How to complete this task: Retype all of the data word for word, without pictures.

━━━━━ Exercise data

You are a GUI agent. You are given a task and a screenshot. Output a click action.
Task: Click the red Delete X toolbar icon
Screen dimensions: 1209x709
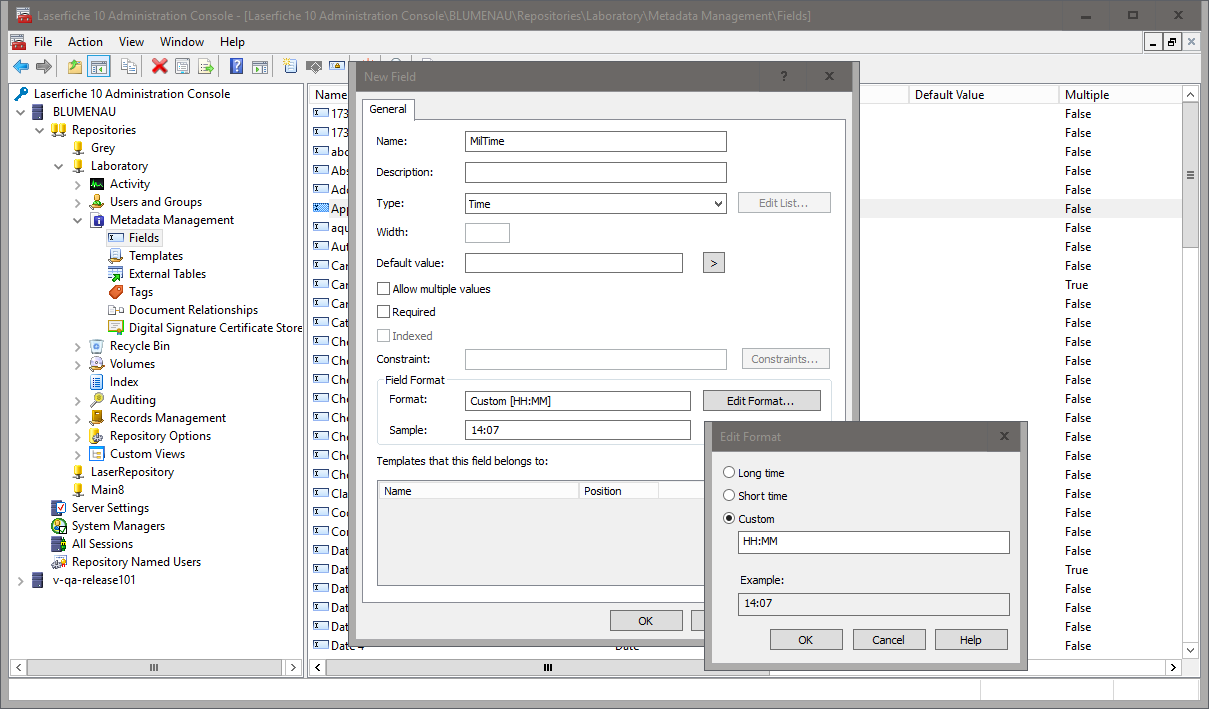point(159,67)
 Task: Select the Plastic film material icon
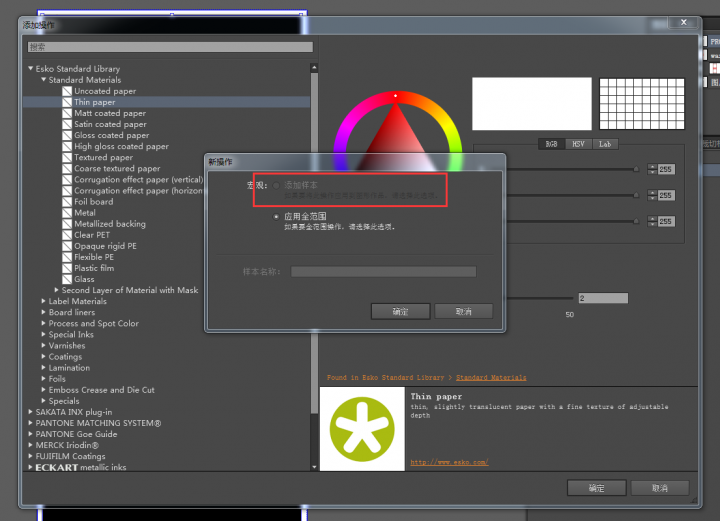[67, 268]
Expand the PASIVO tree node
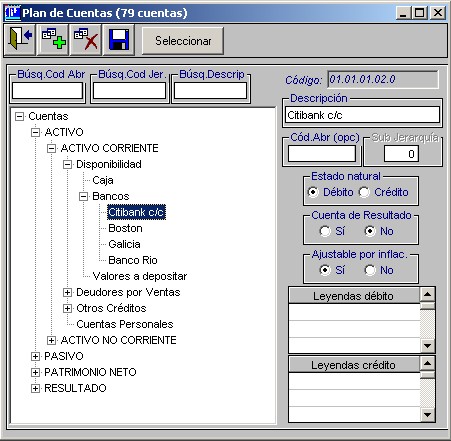 click(35, 356)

━━━━━━━━━━

Answer to the exercise:
You are a GUI agent. You are given a task and a screenshot. Output a click action.
Task: Click the red Delete X toolbar icon
Screen dimensions: 1209x709
point(159,67)
 Task: Select the Plastic film material icon
[67, 268]
Expand the PASIVO tree node
 click(35, 356)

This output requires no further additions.